Since Shader Model 2.0, there has been no specification for "dual issue" at all. The token stream comes in and it's up to the driver's compiler to pack things optimally for the HW on which the shader will be run.
The main improvements of DX10.1 over DX10 are increased flexibility of the pipeline. For example, you can specify some interpolants to be computed per sample instead of per pixel, allowing for better results while using multisampling. These improvements increase the application's (and HW's) efficiency because it removes the need to multipass certain effects.
I'm not CGP but basically that's what i said (or not?) Now they pack more things to be done simultaneously. And after all dx11 (multithreaded) is something dx10 expected to be (as they claim in the other thread), if nV didn't crap out some dx10 inoculated versions of their earlier dx9.0c parts. Well they had their own way of packing these samples inside their Core.

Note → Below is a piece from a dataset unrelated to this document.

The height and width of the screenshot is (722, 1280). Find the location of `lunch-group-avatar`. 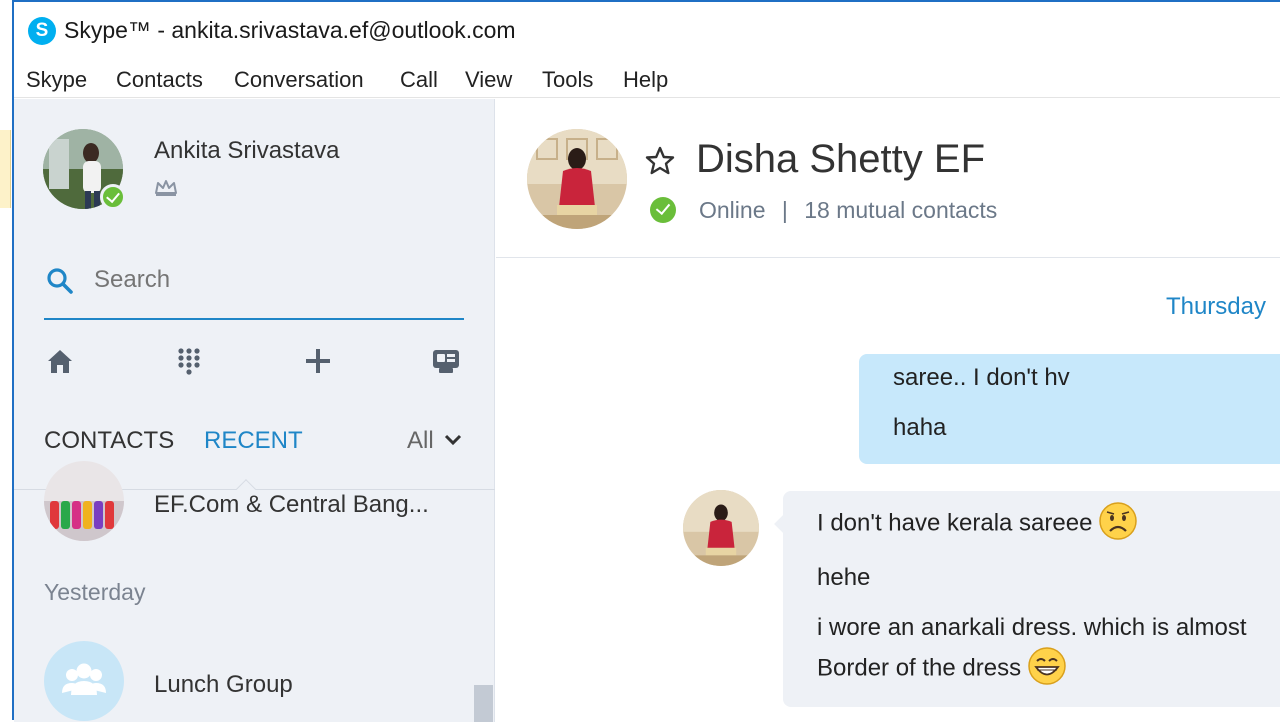

lunch-group-avatar is located at coordinates (84, 681).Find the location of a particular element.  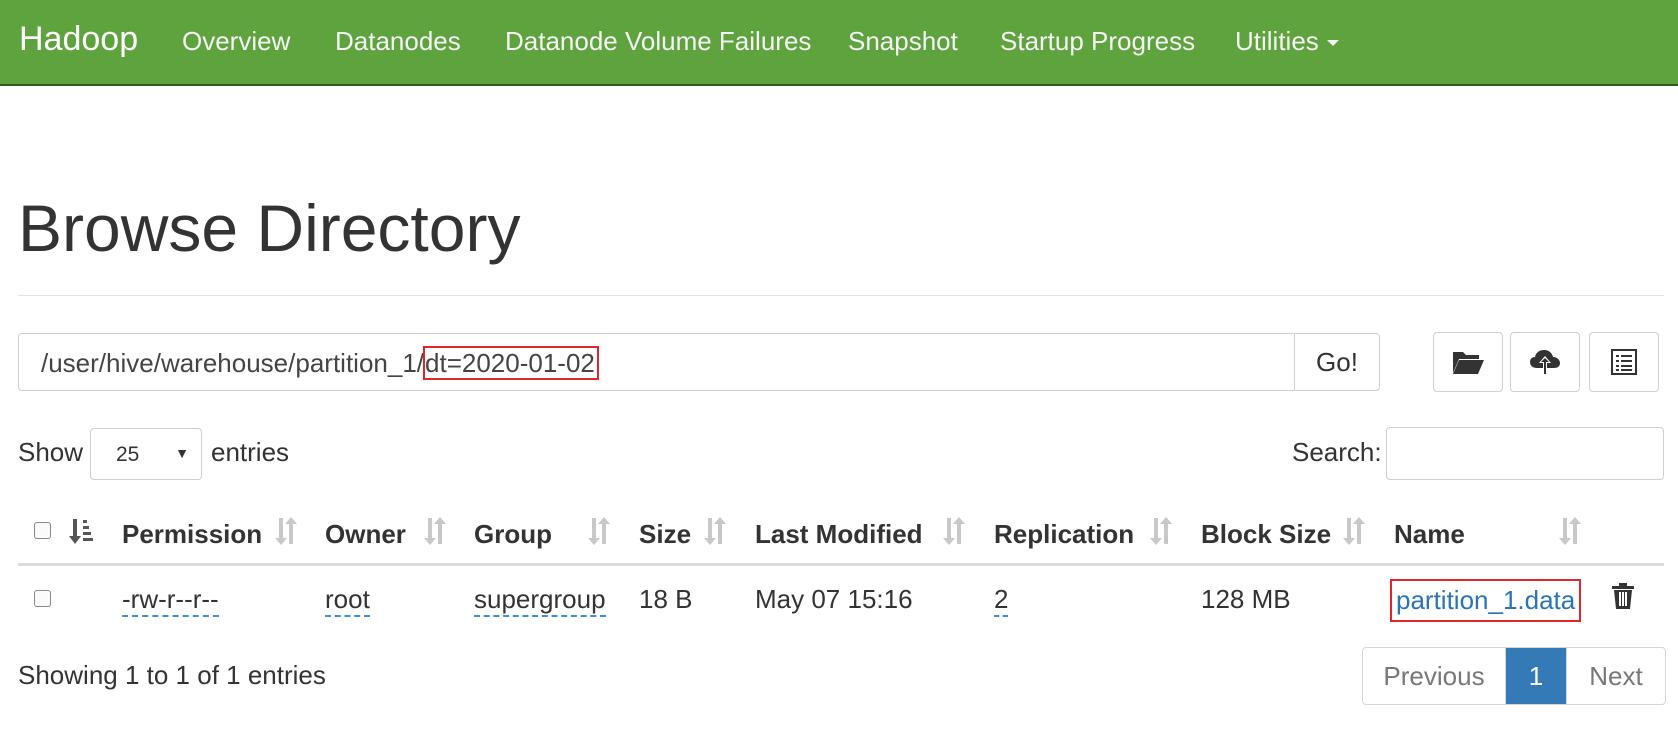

While ATi can easily shuffle (theoretically) all data between their SIMDs and main impact on R600 performance came up with large but insufficient global (InterPipeline) cache and they done pretty good job patching that cache impact issues with dx10.1 superset cause all that samples didn't have to be flushed into global cache and fragment it even more, just for store some final results as initially is supposed to do. Did i get it?
But in terms of GFlops they use it while trying to describe GP-GPU computing power and depending how ultimately smaller fragments can be packed and processed for max-width data execution they get more real performance hitting that peak (nominal) performance. And use same amount of power (same number of transistors) that all do some useful job not just leaking current between drain-n-source.